Sebenarnya, topik fundamentalisme agama adalah hal tua yang sudah terlalu sering diulas. Namun pemunculannya yang senantiasa aktual, menyebabkan isu ini krusial untuk selalu dicarikan solusi. Persoalannya, fundamentalisme macam ini lebih sering muncul dalam wujud yang negatif. Ia lebih banyak dibungkus dengan nalar perlawanan, logika permusuhan serta –meminjam istilah John Esposito– ideologi kebencian. Padahal sudah tak terhitung lagi korban kemanusiaan yang menjadi "tumbal" akibat disharmoni hubungan lintas agama sepanjang sejarah.
karen Armstrong menengarai bahwa sikap terlampau fanatik dalam beragama (over fanatism in religious faith) sebagai penyebab utama adanya gejala destruktif ini. Paradigma sempit serupa inilah yang kemudian berandil menentang setiap upaya sekularisasi dan modernisasi yang terjadi di tubuh agama. Lahirlah absolutisme pemikiran --dengan "perisai" purifikasi ajaran agama-- yang memaksakan penafsiran literal terhadap pelbagai problema keummatan. Segala ihwal mesti dirujuk secara skriptural kepada sumber (hukum) tekstual yang serbabaku.
ini yang saya takutkan, (meminjam bahasa teman) Kultur religius tidak harus dibarengi dengan tabiat Mussolini dan Stalin, dan kami pikir setiap orang pun dapat membedakan antara agama dengan fasisme, terutama mereka yang selalu membuka ruang bagi perdebatan dan argumentasi.
muncul pertanyaan.. apa masyarakat kita hari ini adalah wujud lain dari gabungan pasukan Ariel Sharon dan Neo-Nazi?

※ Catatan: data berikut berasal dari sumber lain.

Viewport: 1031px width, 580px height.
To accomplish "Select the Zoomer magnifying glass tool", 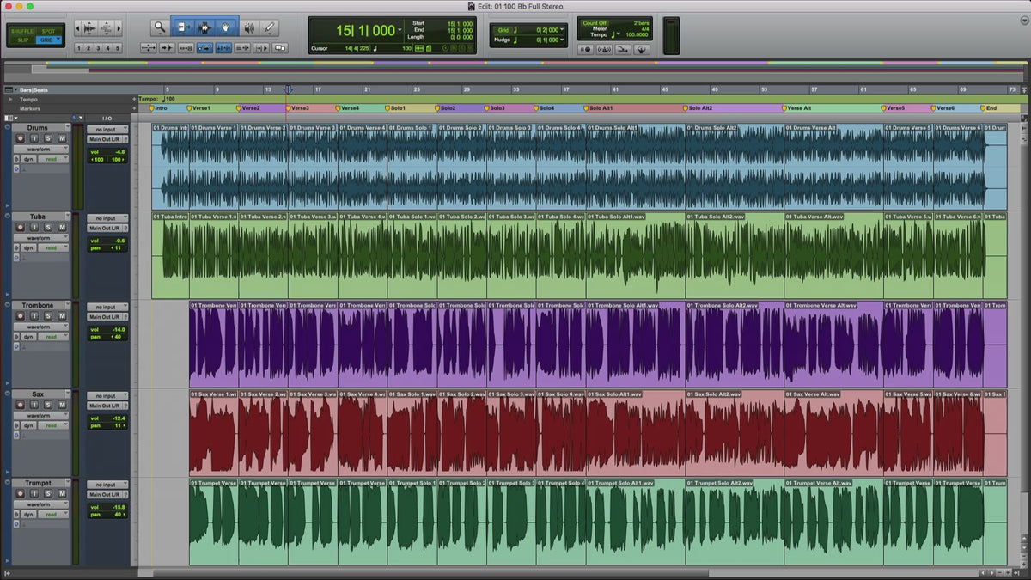I will (160, 27).
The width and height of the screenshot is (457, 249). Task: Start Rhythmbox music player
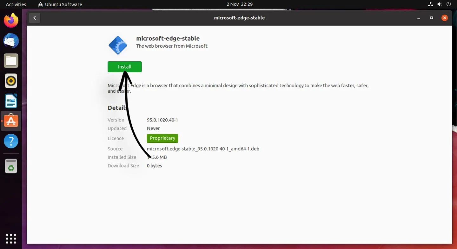[x=11, y=81]
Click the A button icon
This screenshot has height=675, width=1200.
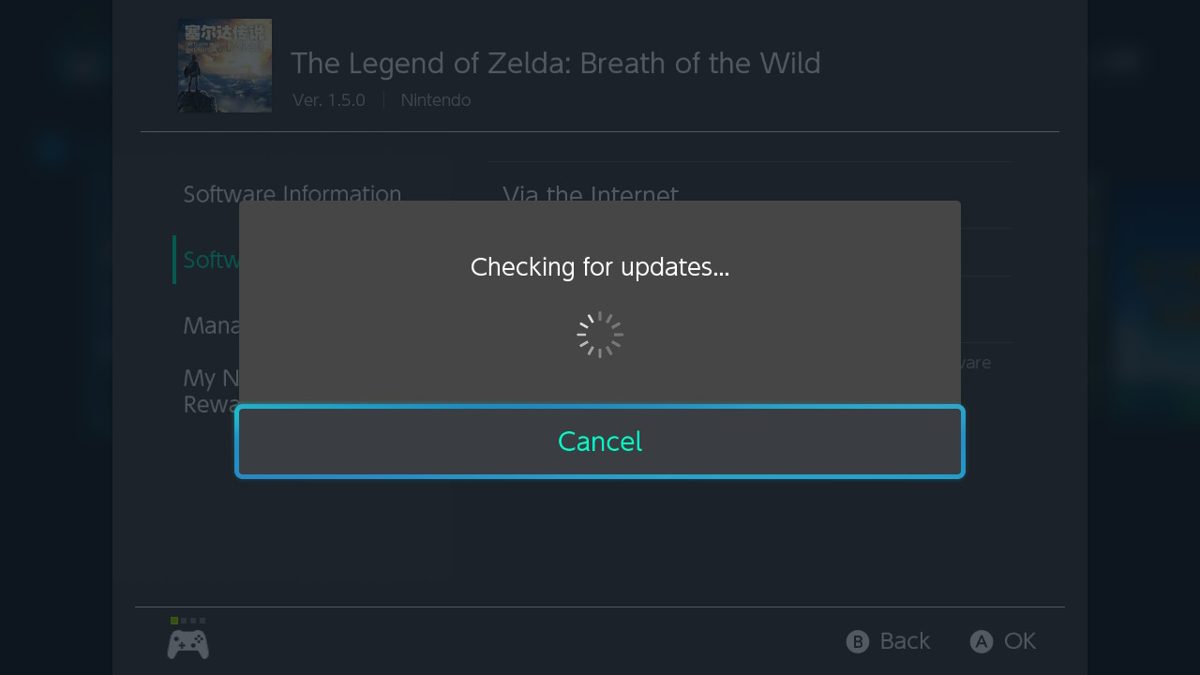click(x=981, y=641)
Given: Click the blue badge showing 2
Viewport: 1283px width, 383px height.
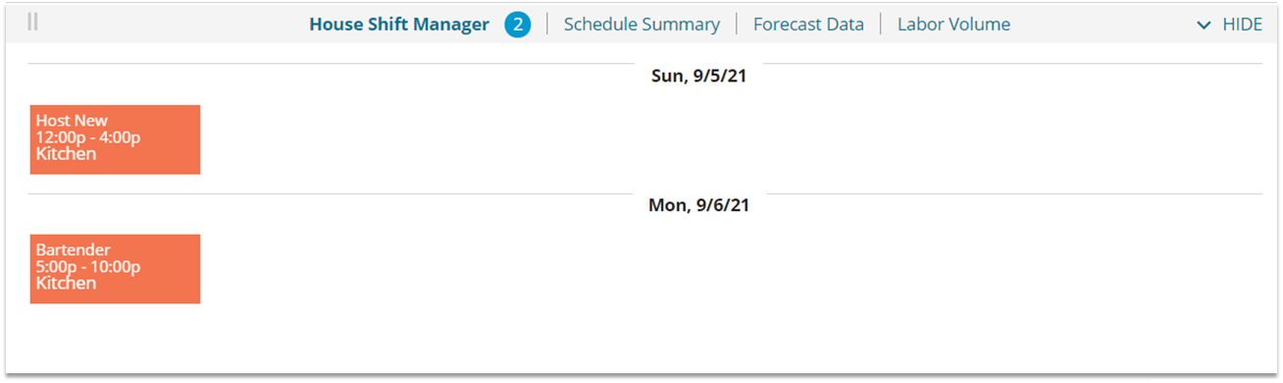Looking at the screenshot, I should pyautogui.click(x=518, y=25).
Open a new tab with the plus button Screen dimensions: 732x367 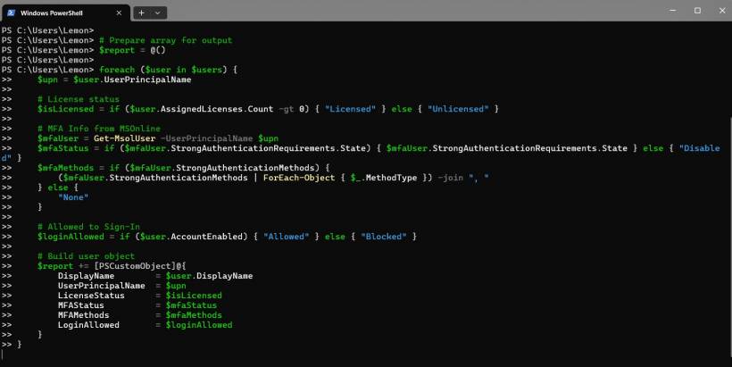coord(141,13)
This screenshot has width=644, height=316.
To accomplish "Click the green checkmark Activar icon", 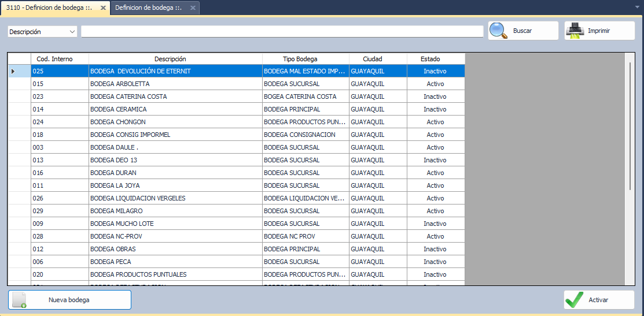I will [x=574, y=300].
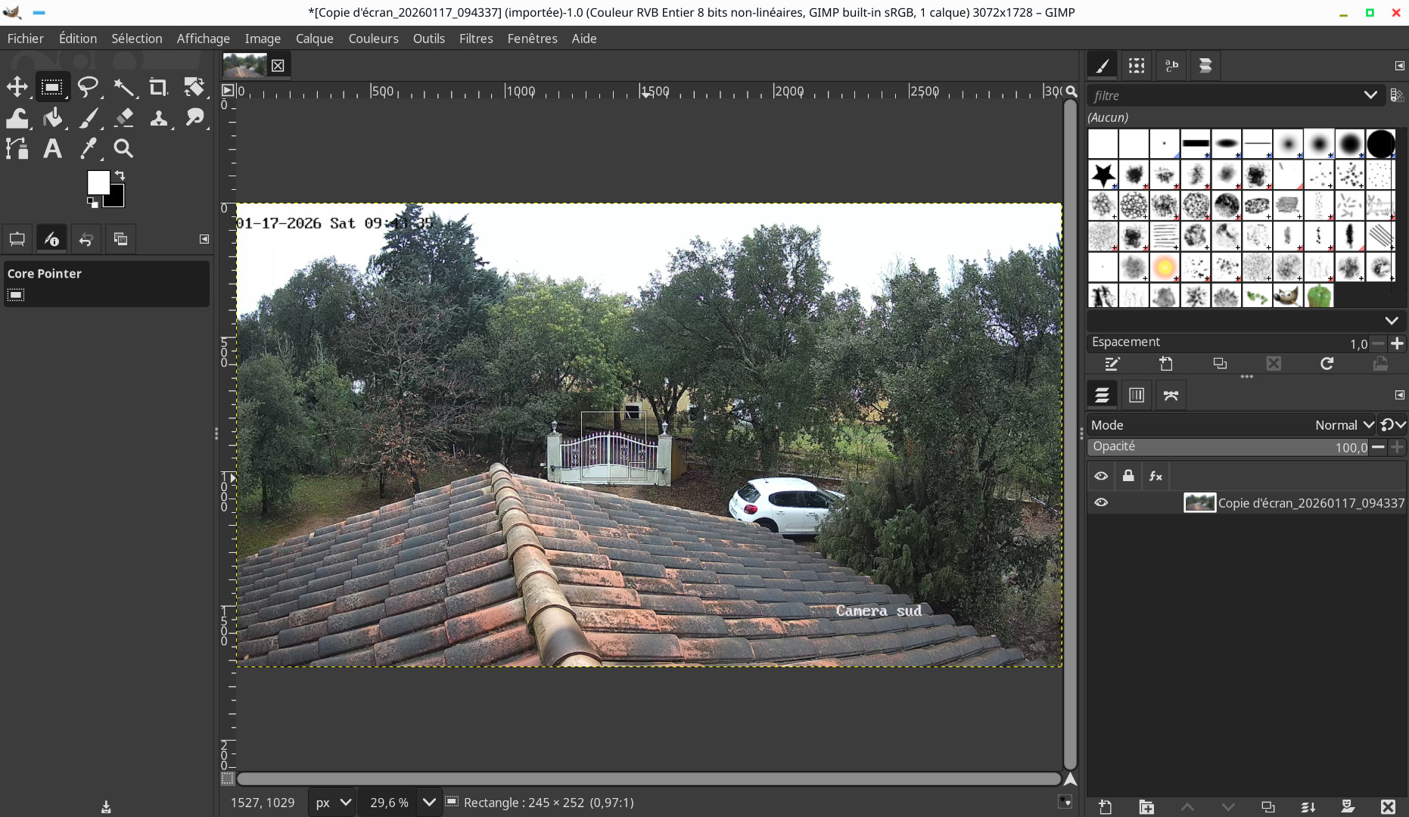The height and width of the screenshot is (817, 1409).
Task: Select the Free Select lasso tool
Action: coord(88,87)
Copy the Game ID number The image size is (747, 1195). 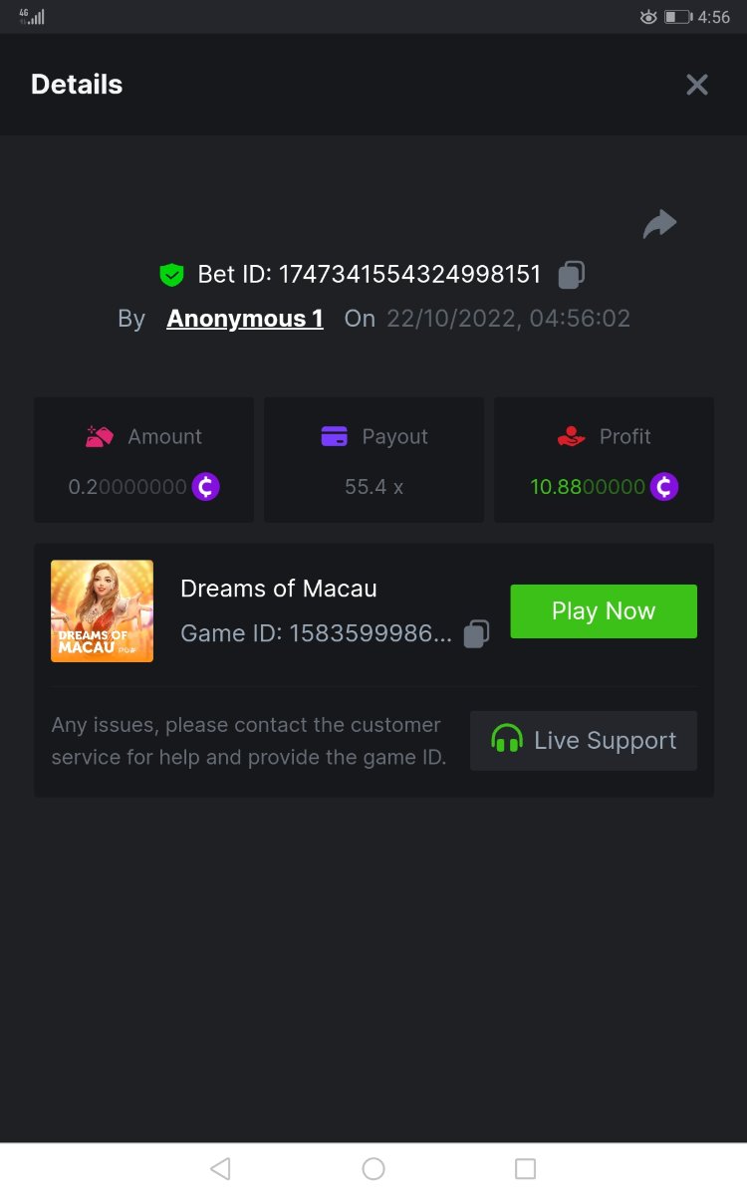477,633
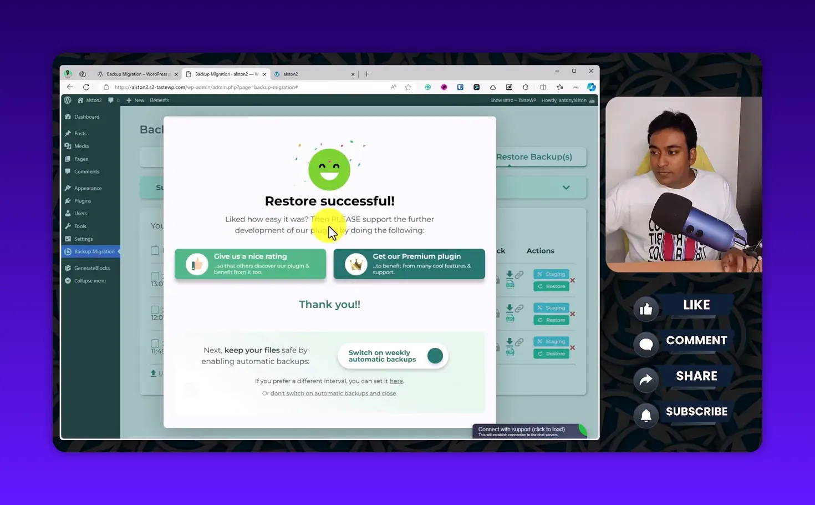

adik, pulanglah menjadi seseorang yang memang berguna untuk agamamu, keluargamu, bangsamu dan negaramu..
inget islam adalah kedamaian dan islam adalah rahmatan lil alamin..

2 comments:

Anonymous said...

Looks nice! Awesome content. Good job guys.
»

Anonymous said...

I say briefly: Best! Useful information. Good job guys.
»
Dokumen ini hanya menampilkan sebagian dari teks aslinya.